You're probably no stranger to the pain of unexpected cloud bills. You know the feeling - you're cruising along, minding your own business, when suddenly you get hit with a bill that makes your heart stop. Too often, finance teams are left scrambling to explain variances to an executive’s budget when out of control cloud spend occurs.
Cloud cost optimization is the topic du jour these days and the executive pressure is on to reign in these costs but with a lack of ownership and increasing amounts of complexity, cost can quickly spin out of control. It's no wonder that finance teams feel like they're stuck in a never-ending cycle of forecasting, guessing, and hoping for the best.
But what if I told you that there was a better way? What if I told you that you could improve your cloud cost visibility and take control of your cloud costs?
I’ll share tips for what finance needs to include in a cloud cost forecast. It's time to stop feeling like your forecast is at the mercy of out of control cloud costs. Let's dive in!
First, I want to address the obvious but critical: Actuals. Nothing warms the heart of a financial analyst more than when the actuals tie out in a financial model. The actuals serve as the foundation in which all good financial models are built.
For cloud costs, actual reporting can be found in the reporting offered by the large cloud vendors but is often insufficient for the needs of a finance team. Cloud costs present a few unique challenges around gathering actuals for finance.

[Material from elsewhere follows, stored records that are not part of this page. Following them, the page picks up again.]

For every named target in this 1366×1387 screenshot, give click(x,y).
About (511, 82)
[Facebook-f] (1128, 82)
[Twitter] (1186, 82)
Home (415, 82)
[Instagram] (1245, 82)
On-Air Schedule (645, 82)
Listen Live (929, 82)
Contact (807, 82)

Purchased direct or via reseller: Cloud costs can be procured directly with the vendor or through a reseller. Resellers often offer value added services such as support, professional services, and discount programs which are separate from the traditional reporting offered by cloud vendors directly.

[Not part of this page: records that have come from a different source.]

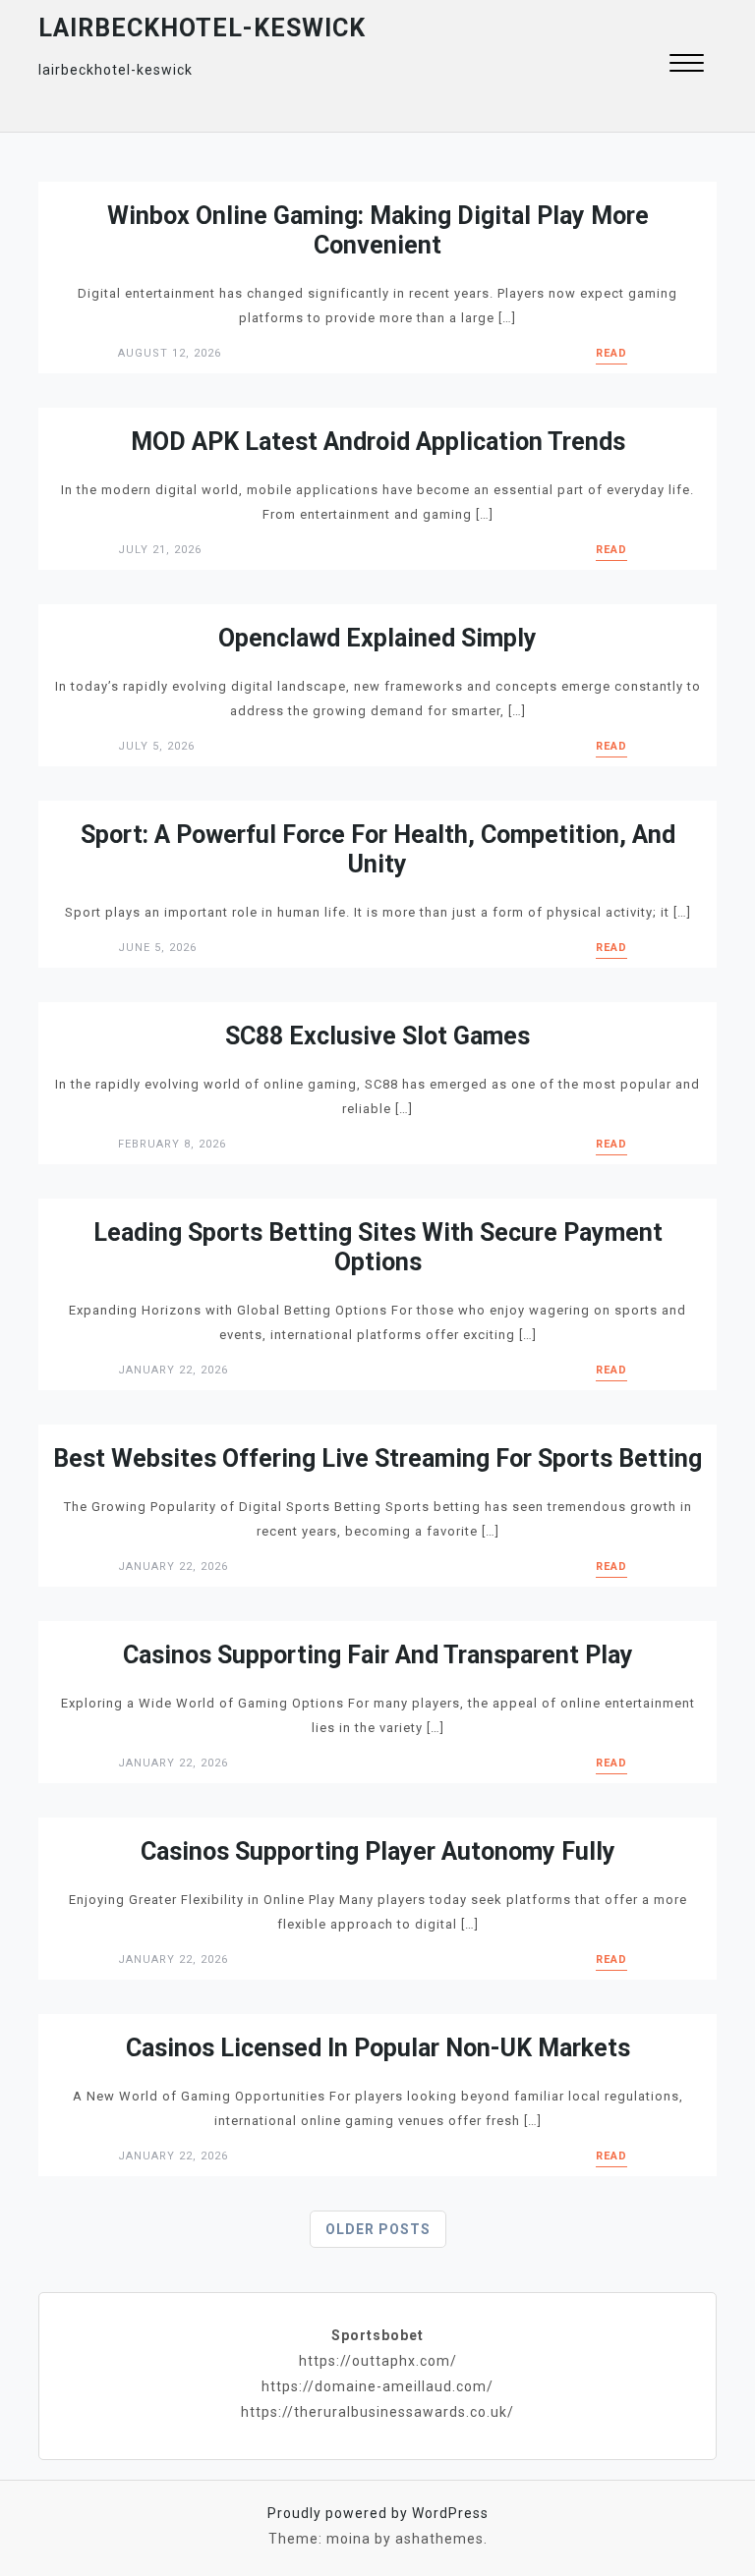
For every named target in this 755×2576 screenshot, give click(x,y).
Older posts (378, 2229)
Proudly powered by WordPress (378, 2513)
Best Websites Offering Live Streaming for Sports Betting (377, 1458)
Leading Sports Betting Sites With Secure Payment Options (378, 1247)
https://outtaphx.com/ (378, 2361)
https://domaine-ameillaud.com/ (377, 2386)
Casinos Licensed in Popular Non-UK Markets (378, 2048)
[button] (686, 65)
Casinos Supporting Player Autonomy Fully (378, 1851)
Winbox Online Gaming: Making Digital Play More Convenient (378, 230)
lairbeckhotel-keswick (202, 28)
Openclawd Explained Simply (377, 638)
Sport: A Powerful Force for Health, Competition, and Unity (378, 849)
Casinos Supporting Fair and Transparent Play (378, 1655)
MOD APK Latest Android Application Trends (378, 441)
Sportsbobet (377, 2335)
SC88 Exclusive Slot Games (377, 1036)
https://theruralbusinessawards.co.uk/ (377, 2412)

Invoice date vs. usage date: Accounting tends to look at the invoice date to record the expense in the GL, whereas engineering operations tends to look at the actual usage date as reported in the cloud provider’s reporting solution. Depending on who you ask and when you ask them, the answer “how much did we spend in cloud costs” will be different.
Discounts, credits, market development funds (MDF): Cloud vendors have various incentives they use to attract customers to their platform. These incentives can be tracked at various levels of an account (for example, payer level or project level), so in order to get an apples to apples comparison, it is important to employ a strategy to allocate these incentives consistently.
Allocations, showbacks, chargebacks: Companies employ these tactics in order to gain a “true cost of ownership” and to bring cost accountability to teams for their cloud usage.
So what's a finance team to do? The key is to base your forecast on the data that will inform you when things go wrong (and trust me, it will go wrong), and provide the information needed to help you navigate through future risks and opportunities.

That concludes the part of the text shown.